Exam DP203 SQL Management

From MillerSql.com

SQL Pool management

In SQL pools, the unit of scale is an abstraction of compute power that is known as a DWU - data warehouse unit

You can scale a Synapse SQL dedicated pool through:

  1. Azure portal (click on Scale, then drag a slider)
  2. Synapse Studio (also right-click- scale + slider)
  3. TSQL: ALTER DATABASE mySampleDataWarehouse MODIFY (SERVICE_OBJECTIVE = 'DW300c')
  4. PowerShell: Set-AzSqlDatabase -ResourceGroupName "resourcegroupname" -DatabaseName "mySampleDataWarehouse" -ServerName "sqlpoolservername" -RequestedServiceObjectiveName "DW300c"

Spark Pools

To do the same with Spark pools, you can click "Scale" in Synapse Studio.

Spark Pool Autoscale

"Auto Scale Settings" in the Azure portal, or "scale" in Synapse Studio.

AutoScale collects the following metrics as it runs:

Total Pending CPU The total number of cores required to start execution of all pending nodes.
Total Pending Memory The total memory (in MB) required to start execution of all pending nodes.
Total Free CPU The sum of all unused cores on the active nodes.
Total Free Memory The sum of unused memory (in MB) on the active nodes.
Used Memory per Node The load on a node. A node on which 10 GB of memory is used, is considered under more load than a worker with 2 GB of used memory.

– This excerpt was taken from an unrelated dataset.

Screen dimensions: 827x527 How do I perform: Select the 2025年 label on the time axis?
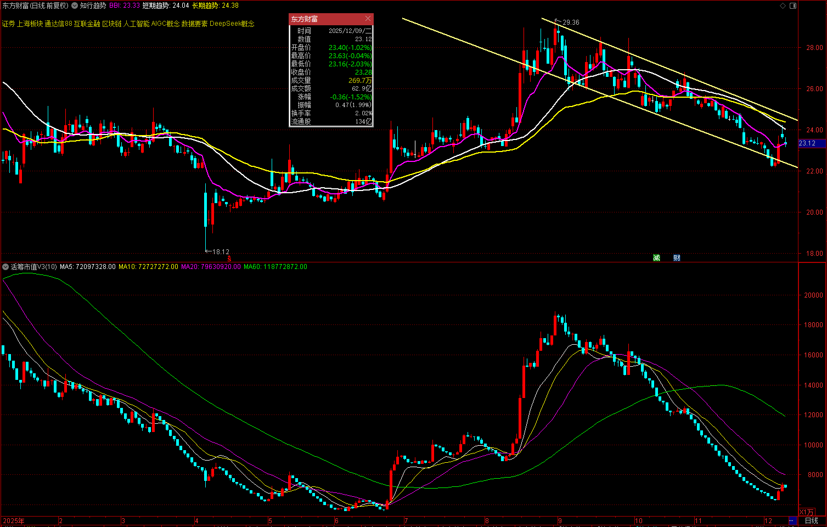point(14,520)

The following conditions will then autoscale the memory or CPU:

Scale-up Scale-down
Total pending CPU is greater than total free CPU for more than 1 minute. Total pending CPU is less than total free CPU for more than 2 minutes.
Total pending memory is greater than total free memory for more than 1 minute. Total pending memory is less than total free memory for more than 2 minutes.

Fundamentally, scale up and down occur when the pending (required) CPU and memory is too small or too large compared with the free memory.

Pool pausing

To save money, pause SQL pools and Spark pools that are not being used. This can be done in Synapse Studio for both SQL and Spark pools, or in the portal for SQL pools. Or you can set up autopause to pause after 15 minutes of idleness.

Workload prioritization

You can set the following properties on workloads, in order to allow the system to choose which ones to prioritize if there is more than one running at the time:

  • Workload Classification
  • Workload Importance
  • Workload Isolation

To create a workload group, run:

    Create WORKLOAD GROUP CEODemo WITH  
    ( MIN_PERCENTAGE_RESOURCE = 50        -- integer value
    ,REQUEST_MIN_RESOURCE_GRANT_PERCENT = 25 --  
    ,CAP_PERCENTAGE_RESOURCE = 100
    )

This creates workload group CEODemo, stating that anything that runs under it, will have the stated resources at their disposal.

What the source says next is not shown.